Les déclarations choquantes du Procureur République de la République à Nouakchott nord, au sujet des résultats de l’autopsie du militant des droits de l’homme Souvi Ould Cheine, confirment, avec certitude, qu’il a été tué. Probablement, il s’agit d’une préméditation, car les agents de police l’ont emmené sous la contrainte et emprisonné, en dehors d’une réquisition légale. A rebours de la tradition pénale, il sera pris, ligoté et battu, à l’insu du parquet. Ici, il est question d’une exécution extra-judiciaire.
Il y a eu des déclarations contradictoires sur la détermination des mobiles ayant conduit, les forces de l’ordre, à l’arrêter et le torturer, jusqu’à ce que mort s’ensuive. Selon un témoin anonyme – assertion niée par Khatar, le frère du défunt – un créancier de Souvi serait à l’origine d’une plainte, au Commissariat de police où se déroulera la tragédie.
Les informations sont contradictoires. Des pots-de-vin auraient été versés, à la police, pour obliger Souvi à reconnaître les intérêts de la dette, service dû au défaut de règlement ; il fallait joindre la reconnaissance de dette, aux rapports de police, signés par le débiteur.
Ould Cheine réfute l’histoire du contentieux privé, car, à ce jour, le requérant présumé n’est pas apparu ; comment une partie à un litige peut-elle se volatiliser, au vu des circonstances aussi graves ? Alors, qu’en est-il de la plainte, du plaignant et du motif ?
Un récit, relayé par des amis et camarades de la victime, militants – comme lui – des droits de l’homme, indique qu’un vocal de Souvi, diffusé sur des groupes « WhatsApp » aurait récemment adressé des critiques virulentes au Directeur général de la Sûreté nationale (Dgsn), le Général Mesgharou Ould Ghoueizi ; Souvi y dénoncerait la solidarité du père avec son fils, malgré les antécédents pénaux de ce dernier et son ambition de briguer un siège de député.

• • • • • • •

## OBJECTIF 1
Recopiez, s'il vous plaît, le passage du texte qui commence par « Un récit, relayé » et s'achève sur « siège de député. ».
## OBJECTIF 2
D'après le texte, quel membre de la famille du défunt a nié l'assertion du témoin anonyme ?

## DONNÉES FOURNIES

• • • • • • •

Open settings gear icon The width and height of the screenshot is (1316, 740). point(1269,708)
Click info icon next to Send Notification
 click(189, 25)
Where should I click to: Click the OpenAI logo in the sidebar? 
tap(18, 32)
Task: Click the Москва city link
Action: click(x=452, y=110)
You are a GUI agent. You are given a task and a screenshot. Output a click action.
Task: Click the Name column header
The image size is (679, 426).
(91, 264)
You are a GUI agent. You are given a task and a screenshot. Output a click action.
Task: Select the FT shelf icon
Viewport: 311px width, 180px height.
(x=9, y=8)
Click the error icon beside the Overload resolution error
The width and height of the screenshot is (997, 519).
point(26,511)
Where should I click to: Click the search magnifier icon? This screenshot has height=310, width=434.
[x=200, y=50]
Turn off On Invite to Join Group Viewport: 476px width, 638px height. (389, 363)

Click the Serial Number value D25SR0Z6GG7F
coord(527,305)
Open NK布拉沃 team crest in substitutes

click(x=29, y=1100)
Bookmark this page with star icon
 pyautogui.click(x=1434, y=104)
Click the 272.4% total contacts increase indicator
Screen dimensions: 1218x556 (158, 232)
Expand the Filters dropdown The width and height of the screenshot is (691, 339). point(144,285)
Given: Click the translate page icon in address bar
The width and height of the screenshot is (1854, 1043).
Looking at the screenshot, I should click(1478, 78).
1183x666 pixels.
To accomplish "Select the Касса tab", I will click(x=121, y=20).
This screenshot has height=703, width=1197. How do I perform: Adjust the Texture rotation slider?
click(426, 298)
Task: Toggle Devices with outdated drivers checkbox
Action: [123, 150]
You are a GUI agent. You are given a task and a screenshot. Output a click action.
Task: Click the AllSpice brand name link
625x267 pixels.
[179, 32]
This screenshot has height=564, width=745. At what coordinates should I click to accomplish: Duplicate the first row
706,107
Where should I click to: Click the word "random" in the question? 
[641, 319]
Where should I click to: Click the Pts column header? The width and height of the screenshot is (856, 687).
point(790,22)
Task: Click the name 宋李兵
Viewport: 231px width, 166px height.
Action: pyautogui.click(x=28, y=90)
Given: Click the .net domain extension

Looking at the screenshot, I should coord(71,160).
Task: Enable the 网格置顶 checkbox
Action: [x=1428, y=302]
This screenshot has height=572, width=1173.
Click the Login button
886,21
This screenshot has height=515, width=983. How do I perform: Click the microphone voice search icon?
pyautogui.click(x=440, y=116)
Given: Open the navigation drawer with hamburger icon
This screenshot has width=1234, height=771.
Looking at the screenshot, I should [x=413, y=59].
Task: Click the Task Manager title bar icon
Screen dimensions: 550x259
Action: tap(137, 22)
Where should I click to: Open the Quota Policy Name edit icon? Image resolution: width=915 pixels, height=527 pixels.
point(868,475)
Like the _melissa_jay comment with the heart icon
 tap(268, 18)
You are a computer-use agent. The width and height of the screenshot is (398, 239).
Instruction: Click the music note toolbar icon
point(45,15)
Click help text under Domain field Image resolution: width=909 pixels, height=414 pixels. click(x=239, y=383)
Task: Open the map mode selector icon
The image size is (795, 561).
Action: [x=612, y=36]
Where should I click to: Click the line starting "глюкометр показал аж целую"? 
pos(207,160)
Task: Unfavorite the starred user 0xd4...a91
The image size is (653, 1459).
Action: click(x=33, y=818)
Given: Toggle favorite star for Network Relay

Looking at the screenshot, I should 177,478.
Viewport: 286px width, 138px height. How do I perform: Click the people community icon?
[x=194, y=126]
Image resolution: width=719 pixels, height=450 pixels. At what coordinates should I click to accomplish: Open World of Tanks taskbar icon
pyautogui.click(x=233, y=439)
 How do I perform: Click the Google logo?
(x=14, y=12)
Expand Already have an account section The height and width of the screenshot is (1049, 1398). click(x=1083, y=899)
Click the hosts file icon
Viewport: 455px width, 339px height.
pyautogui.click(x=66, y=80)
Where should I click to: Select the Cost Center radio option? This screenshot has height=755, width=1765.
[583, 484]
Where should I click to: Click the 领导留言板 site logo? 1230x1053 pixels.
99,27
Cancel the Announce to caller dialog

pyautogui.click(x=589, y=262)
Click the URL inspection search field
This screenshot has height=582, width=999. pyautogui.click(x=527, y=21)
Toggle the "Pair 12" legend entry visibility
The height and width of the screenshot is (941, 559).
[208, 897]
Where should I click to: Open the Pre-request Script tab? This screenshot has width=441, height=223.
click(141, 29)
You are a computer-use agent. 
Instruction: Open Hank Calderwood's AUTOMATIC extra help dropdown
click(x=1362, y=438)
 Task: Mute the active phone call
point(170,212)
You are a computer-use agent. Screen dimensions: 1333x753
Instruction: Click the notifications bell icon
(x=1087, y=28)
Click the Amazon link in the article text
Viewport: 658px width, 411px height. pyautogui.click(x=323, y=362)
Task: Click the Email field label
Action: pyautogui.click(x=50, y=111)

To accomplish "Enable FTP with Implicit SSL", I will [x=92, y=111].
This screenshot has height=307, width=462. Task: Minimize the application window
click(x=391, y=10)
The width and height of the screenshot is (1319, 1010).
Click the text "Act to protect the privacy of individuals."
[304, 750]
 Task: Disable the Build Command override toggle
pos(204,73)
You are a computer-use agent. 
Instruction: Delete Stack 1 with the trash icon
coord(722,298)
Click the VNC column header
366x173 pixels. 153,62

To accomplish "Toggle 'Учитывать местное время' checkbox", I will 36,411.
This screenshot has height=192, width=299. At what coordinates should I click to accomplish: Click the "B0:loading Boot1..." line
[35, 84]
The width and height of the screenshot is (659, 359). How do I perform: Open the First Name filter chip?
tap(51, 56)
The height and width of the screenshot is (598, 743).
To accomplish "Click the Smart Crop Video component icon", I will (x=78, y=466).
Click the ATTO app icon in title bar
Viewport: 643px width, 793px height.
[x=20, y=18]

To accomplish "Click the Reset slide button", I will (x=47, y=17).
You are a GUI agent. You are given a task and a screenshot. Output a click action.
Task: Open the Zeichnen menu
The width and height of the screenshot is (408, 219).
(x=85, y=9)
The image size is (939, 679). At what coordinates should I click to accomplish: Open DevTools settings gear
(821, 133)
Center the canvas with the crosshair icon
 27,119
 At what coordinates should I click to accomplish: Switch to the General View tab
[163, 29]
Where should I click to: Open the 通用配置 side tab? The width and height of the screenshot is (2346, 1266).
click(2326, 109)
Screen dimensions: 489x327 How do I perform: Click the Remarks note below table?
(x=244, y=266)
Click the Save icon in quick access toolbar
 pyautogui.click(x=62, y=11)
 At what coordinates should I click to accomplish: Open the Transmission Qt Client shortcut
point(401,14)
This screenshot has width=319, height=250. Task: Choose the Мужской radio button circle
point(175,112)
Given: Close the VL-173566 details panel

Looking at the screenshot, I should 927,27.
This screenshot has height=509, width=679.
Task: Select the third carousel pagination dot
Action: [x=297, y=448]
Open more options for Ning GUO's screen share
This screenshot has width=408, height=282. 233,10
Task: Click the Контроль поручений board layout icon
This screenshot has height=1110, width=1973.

• • • • • • •

## SOLUTION 1
Un récit, relayé par des amis et camarades de la victime, militants – comme lui – des droits de l’homme, indique qu’un vocal de Souvi, diffusé sur des groupes « WhatsApp » aurait récemment adressé des critiques virulentes au Directeur général de la Sûreté nationale (Dgsn), le Général Mesgharou Ould Ghoueizi ; Souvi y dénoncerait la solidarité du père avec son fils, malgré les antécédents pénaux de ce dernier et son ambition de briguer un siège de député.

## SOLUTION 2
Khatar, le frère du défunt.